= Mucoricin =

Fungal toxin

Mucoricin is a protein toxin produced by fungi in the order Mucorales, the fungi that cause mucormycosis. It is a virulence factor that damages host tissues and interferes with the immune response during infection. The toxin has been most extensively studied in Rhizopus delemar. Mucoricin was named for its similarities to the plant toxin ricin, sharing structural features with the ricin B chain and the ability of the ricin A chain to inhibit host protein synthesis.

== Structure and activity ==
Mucoricin is a 17 kDa protein encoded by the RLT1 (ricin-like toxin 1) gene in R. delemar. It has structural and functional similarities to the plant toxin ricin. Unlike ricin, which consists of separate A and B chains, mucoricin is a single protein. Mucoricin has strong structural similarity to the lectin-binding B chain of ricin, which allows ricin to bind to sugars on the surface of host cells. It also has activity similar to the ricin A chain, which inhibits protein synthesis by inactivating ribosomes.

== Role in mucormycosis ==
Mucoricin contributes to the tissue damage and vascular dysfunction associated with mucormycosis. In mice, administration of purified mucoricin induced inflammation, hemorrhage, and tissue necrosis, while suppression of RLT1 in R. delemar reduced virulence.

Mucoricin is primarily associated with the hyphal stage of growth. While heat-killed fungal hyphae showed reduced activity, the resulting cytopathic damage to host cells is still significant, suggesting that the toxin is largely heat-stable. Additionally, purified mucoricin can also independently cause cellular damage.

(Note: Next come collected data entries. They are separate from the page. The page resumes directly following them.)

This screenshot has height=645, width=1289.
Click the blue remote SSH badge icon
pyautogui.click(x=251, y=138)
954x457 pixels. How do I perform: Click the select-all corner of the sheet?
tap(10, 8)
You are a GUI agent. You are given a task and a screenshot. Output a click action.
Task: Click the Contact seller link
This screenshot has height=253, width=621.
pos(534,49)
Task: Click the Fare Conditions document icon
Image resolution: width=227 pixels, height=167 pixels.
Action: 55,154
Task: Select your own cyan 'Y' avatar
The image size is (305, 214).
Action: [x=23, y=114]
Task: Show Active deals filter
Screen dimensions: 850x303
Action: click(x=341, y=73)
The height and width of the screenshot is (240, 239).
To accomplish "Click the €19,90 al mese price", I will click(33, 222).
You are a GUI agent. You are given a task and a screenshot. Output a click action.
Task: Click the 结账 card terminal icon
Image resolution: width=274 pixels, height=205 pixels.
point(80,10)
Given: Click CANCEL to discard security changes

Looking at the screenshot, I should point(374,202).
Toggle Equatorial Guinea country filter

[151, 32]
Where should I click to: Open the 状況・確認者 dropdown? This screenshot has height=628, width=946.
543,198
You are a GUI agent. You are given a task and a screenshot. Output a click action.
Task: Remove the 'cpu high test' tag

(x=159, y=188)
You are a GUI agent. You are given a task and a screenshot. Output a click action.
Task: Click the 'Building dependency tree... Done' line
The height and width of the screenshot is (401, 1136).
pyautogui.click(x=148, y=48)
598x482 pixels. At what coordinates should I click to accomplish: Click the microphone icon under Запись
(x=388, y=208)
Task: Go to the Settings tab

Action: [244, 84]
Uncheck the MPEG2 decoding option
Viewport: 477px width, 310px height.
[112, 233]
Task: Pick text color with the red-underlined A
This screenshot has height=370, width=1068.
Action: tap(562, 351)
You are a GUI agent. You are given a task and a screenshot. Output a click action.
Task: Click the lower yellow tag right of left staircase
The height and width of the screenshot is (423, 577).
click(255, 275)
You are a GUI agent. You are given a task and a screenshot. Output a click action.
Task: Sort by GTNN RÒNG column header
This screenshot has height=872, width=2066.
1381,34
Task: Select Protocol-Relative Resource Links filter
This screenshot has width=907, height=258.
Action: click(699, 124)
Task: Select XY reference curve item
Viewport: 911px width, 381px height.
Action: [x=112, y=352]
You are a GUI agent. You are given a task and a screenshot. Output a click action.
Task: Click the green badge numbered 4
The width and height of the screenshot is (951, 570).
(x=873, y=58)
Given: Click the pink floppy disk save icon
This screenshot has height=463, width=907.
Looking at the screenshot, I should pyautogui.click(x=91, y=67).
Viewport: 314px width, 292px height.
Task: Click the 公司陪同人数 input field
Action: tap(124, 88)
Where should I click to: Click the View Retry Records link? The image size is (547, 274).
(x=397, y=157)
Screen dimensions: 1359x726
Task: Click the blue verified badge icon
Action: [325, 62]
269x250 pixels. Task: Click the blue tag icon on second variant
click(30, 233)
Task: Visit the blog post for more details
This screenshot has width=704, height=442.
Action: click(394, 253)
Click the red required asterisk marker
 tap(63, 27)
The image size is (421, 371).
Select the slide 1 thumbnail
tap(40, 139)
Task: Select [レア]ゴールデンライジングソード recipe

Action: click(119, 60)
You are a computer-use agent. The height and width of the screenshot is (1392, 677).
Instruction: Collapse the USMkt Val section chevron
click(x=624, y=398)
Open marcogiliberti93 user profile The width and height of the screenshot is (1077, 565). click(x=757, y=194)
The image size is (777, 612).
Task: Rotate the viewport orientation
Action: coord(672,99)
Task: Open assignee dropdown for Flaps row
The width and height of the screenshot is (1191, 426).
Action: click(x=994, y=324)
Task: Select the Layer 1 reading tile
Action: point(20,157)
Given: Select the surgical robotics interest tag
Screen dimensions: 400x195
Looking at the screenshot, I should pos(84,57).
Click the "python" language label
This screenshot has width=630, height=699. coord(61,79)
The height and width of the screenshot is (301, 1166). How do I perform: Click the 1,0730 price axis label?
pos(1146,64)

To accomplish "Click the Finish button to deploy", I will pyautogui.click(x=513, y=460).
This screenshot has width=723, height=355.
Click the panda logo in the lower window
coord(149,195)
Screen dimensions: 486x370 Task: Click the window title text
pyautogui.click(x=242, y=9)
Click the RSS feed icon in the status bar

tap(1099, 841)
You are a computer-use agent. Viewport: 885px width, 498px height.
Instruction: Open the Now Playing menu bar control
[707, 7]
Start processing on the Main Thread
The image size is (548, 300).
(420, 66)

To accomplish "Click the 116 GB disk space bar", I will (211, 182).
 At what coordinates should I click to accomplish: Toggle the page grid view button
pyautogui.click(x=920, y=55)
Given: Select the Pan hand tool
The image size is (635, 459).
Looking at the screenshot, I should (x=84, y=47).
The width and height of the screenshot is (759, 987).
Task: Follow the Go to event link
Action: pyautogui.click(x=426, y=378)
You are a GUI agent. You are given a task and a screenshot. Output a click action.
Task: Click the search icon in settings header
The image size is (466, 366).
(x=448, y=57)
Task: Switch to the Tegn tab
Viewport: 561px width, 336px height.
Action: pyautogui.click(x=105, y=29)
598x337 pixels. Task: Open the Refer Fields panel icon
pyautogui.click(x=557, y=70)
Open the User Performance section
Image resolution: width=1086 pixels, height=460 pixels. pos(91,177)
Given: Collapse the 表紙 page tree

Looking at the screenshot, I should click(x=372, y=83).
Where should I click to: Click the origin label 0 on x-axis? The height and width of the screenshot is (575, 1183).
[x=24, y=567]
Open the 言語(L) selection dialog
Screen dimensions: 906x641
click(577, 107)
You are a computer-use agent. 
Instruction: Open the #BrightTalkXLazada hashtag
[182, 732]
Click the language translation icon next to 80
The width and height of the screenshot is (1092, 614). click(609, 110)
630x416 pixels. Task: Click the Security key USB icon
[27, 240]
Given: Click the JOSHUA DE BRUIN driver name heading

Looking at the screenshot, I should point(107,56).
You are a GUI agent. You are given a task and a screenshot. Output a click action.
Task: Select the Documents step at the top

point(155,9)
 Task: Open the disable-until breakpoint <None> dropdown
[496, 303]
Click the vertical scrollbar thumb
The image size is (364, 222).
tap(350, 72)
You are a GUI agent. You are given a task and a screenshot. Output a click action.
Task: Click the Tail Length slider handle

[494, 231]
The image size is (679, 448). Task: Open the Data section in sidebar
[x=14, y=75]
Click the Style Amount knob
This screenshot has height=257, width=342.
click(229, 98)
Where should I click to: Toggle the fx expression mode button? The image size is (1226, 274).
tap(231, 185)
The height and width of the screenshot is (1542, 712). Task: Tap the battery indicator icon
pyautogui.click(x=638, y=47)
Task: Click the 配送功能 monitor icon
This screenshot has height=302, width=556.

Mucoricin also contributes to the interaction between Mucorales fungi and neutrophils, white blood cells that play an important role in controlling fungal infections. Normally, fungal germination triggers neutrophils to cluster at the site of infection. CR3 receptors on neutrophils recognize β-glucan residues found on the surface of fungi, inducing neutrophil release of reactive oxygen species (ROS) to control the fungal infection. Mucoricin released by Mucorales fungi selectively bind to β-glucan on the surface of the fungi, concentrating the toxin around the fungus, where it promotes neutrophil apoptosis and inhibits neutrophil swarming.

== Potential therapeutic target ==
Mucoricin has been investigated as a potential therapeutic target for mucormycosis. Antibodies against the toxin have been shown to reduce cellular damage and vascular permeability. In silico analysis has identified several potential compounds that may selectively inhibit the toxin.